The other day, seeing that there were a couple of videos in the HCI that were available. Since I didn't have time to watch them during lunch, and as established coursera has no offline viewing for their courses, I decided to try my luck with the iPhone while commuting.

Since I do use coursera, and I do watch videos on my iPad when I am at home from time to time (on wifi), it would make sense that I would be able to do the same on my iPhone. Thus with 20 minutes left in my commute, and two 17 minute videos to watch, it seemed like a no-brainer. Well, the image I got was the image on he right, in plain English: video not playable.

What gives? This can't possibly be a technology constraint, so it must be a course design and delivery constraint.
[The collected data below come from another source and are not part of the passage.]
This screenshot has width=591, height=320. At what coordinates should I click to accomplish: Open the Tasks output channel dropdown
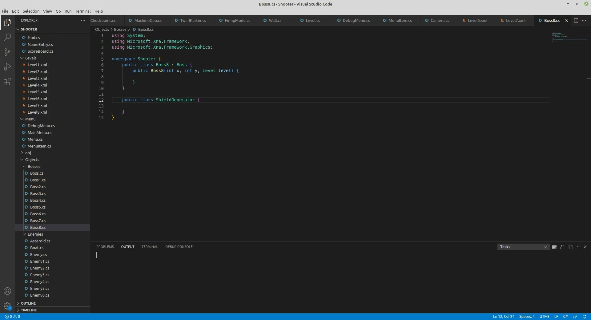(523, 247)
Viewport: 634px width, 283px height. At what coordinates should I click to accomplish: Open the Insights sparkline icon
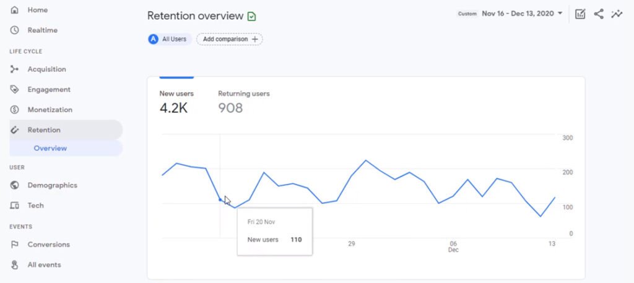[x=617, y=14]
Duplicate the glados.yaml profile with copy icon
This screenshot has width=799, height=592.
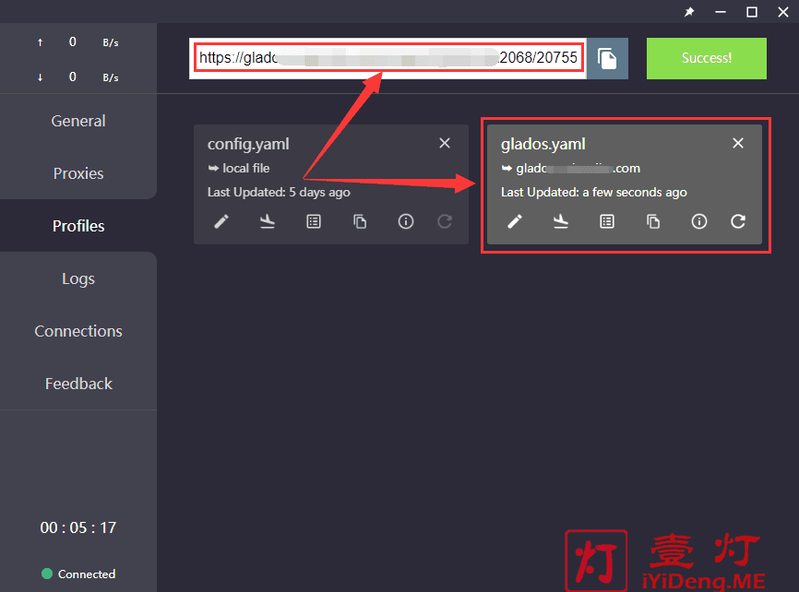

It reminds me of the continuing discussion (well, a series of post in actuality) thinking about the constraints that LMS/CMS design place on teaching and learning, based on the assumptions that go into designing an LMS. It seems to me that coursera designers (platform designers) envisioned learners with butts in seats, in front of computers, as if they were in some sort of virtual lecture. The design consideration doesn't seem to be inclusive of other ways of consuming content; and yes, learners consume content ;-) we need to get rid of this negative association that surrounds consumption (more on this on a later post). Learners don't just consume learning content in front of a compute, in the office or on the laptop while sitting on the sofa, but they consume content, even learning content, while commuting or working on something around the house, like gardening. Course content design and delivery needs to evolve in order to keep up with this.